Il cursore di fascia, ufficializzato ieri dall'Avellino, si è presentato questo pomeriggio

Avellino.  

Il lungo inseguimento è terminato. Lorenzo Laverone, inseguito da tempo dalla dirigenza irpina, è da ieri un calciatore dell’Avellino. Il cursore di fascia destra è stato acquistato dalla Salernitana con la formula del prestito con obbligo di riscatto in caso di salvezza e, dopo la firma del contratto, avvenuta nel pomeriggio di ieri, questo pomeriggio si è presentato a stampa e tifosi. «Sono stati mesi particolari a Salerno, una parentesi che ho vissuto con serenità: ringrazio tutti. Ho deciso di rimettermi in gioco» – ha esordito l’ex, tra le altre, di Nocerina e Sassuolo –  «Voglio accantonare l’ultimo periodo, dove non ho trovato molto spazio per scelte tecniche. Ora sono concentrato su questa esperienza. Ritengo che ci siano tutte le condizioni per salvarsi, altrimenti non sarei qui. Avevo anche altre proposte ma ritengo Avellino una piazza importante. La trattativa si è concretizzata tra fine dicembre e l’inizio di questo mese. È vero, l'Avellino mi aveva cercato anche in passato ma non se ne era mai fatto mai nulla.»

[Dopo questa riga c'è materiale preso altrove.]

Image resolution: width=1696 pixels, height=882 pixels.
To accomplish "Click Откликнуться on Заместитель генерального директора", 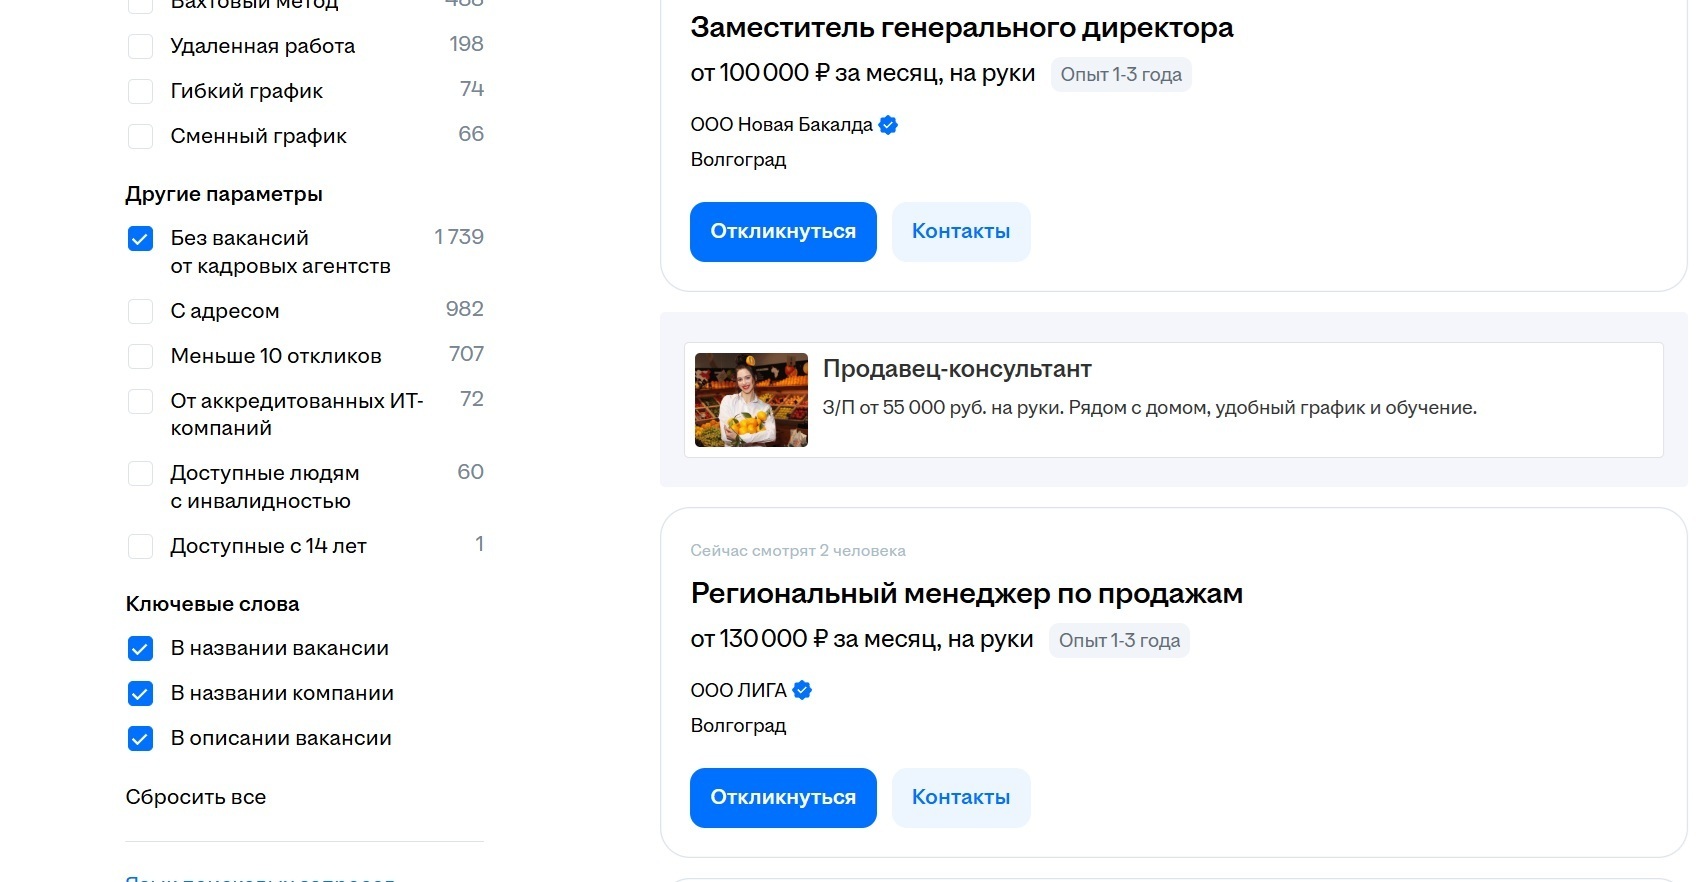I will (782, 231).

Le prime parole da “lupo” sono anche l’occasione per mettere a tacere le voci circa problemi fisici che ne avrebbero condizionato l’impiego tra le fila dei granata: «Ci sono state tante voci sul mio conto in questo senso. L’unica verità è che ho subito un’operazione al tallone a metà aprile, dalla quale ho recuperato. In questo campionato non ho mai saltato un allenamento. Se poi non ho giocato, lo ripeto, è perché si è trattato di scelte tecniche dell’allenatore.»

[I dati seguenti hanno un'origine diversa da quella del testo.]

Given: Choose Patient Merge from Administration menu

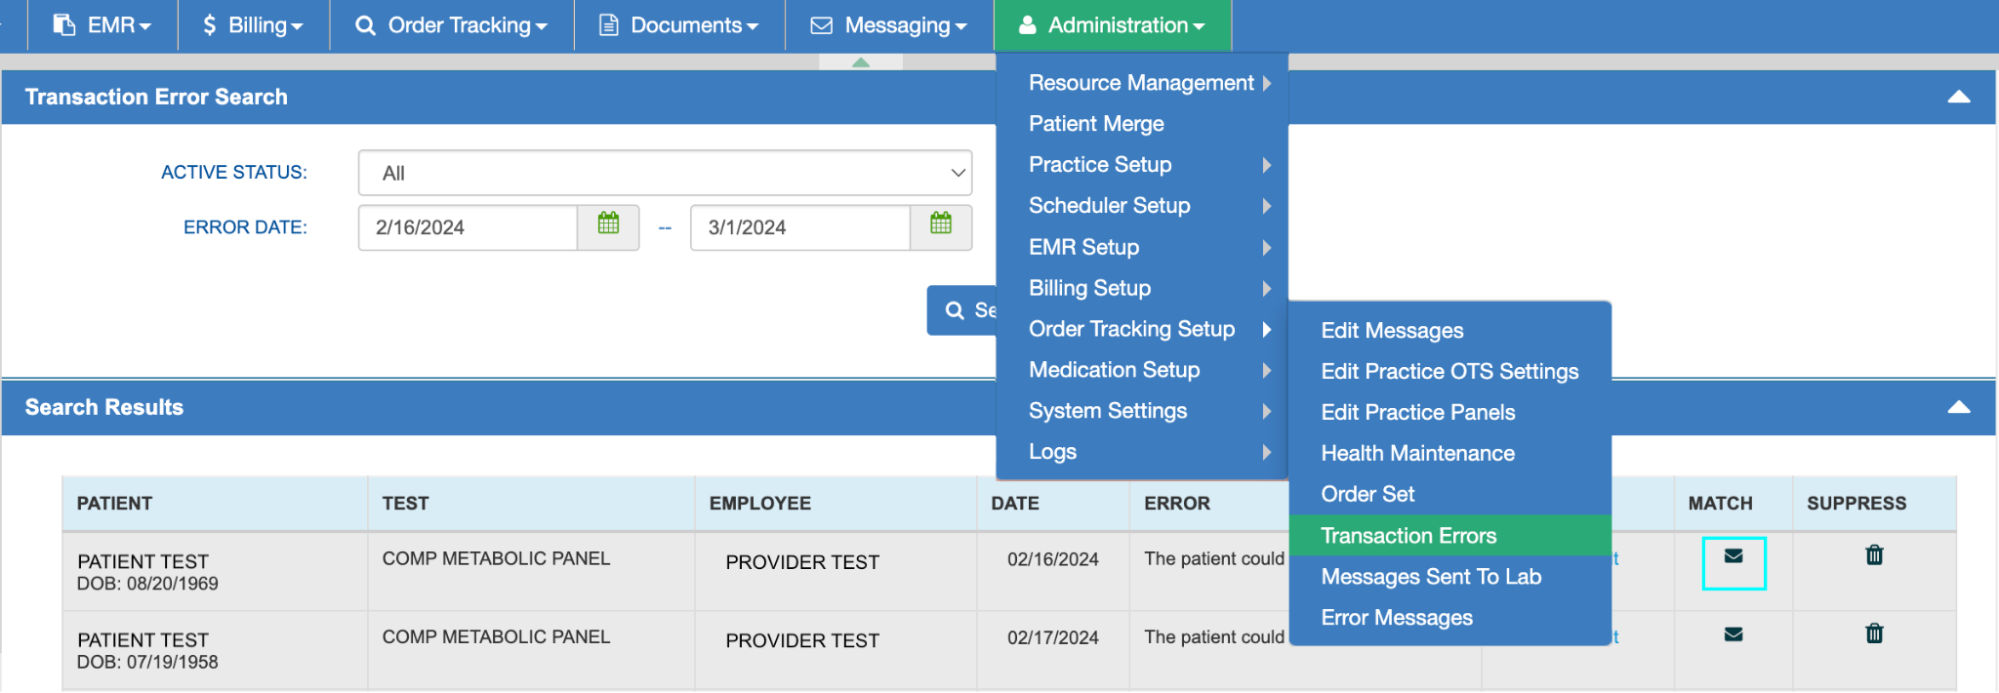Looking at the screenshot, I should (1096, 124).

Terzino destro, addirittura esterno d’attacco sotto la guida di Marino. All'ombra del Partenio, Laverone agirà da stantuffo sulla fascia di centrocampo del 4-4-2 di Novellino: «La duttilità è una mia prerogativa. nasco terzino di spinta ma in alcune annate ho ricoperto altri ruoli. Mi sono sempre adattato, sono a disposizione del mister e della squadra con cui ho avuto un ottimo impatto.»

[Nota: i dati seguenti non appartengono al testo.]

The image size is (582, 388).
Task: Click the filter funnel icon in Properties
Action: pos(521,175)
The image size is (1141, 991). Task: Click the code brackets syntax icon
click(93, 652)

Il 16 novembre 2014 firmò un grande assist per l’ex compagno di squadra Andrea Cocco: rifinitura decisiva per il blitz al “Partenio-Lombardi” del Vicenza. La coppia potrebbe presto ricomporsi in biancoverde: «Se gli posso dare un consiglio da amico, gli dico di accettare Avellino. Non conosco i particolari della trattativa ma con Andrea c’è un’amicizia che va al di là del calcio. Sarei davvero felice se venisse.»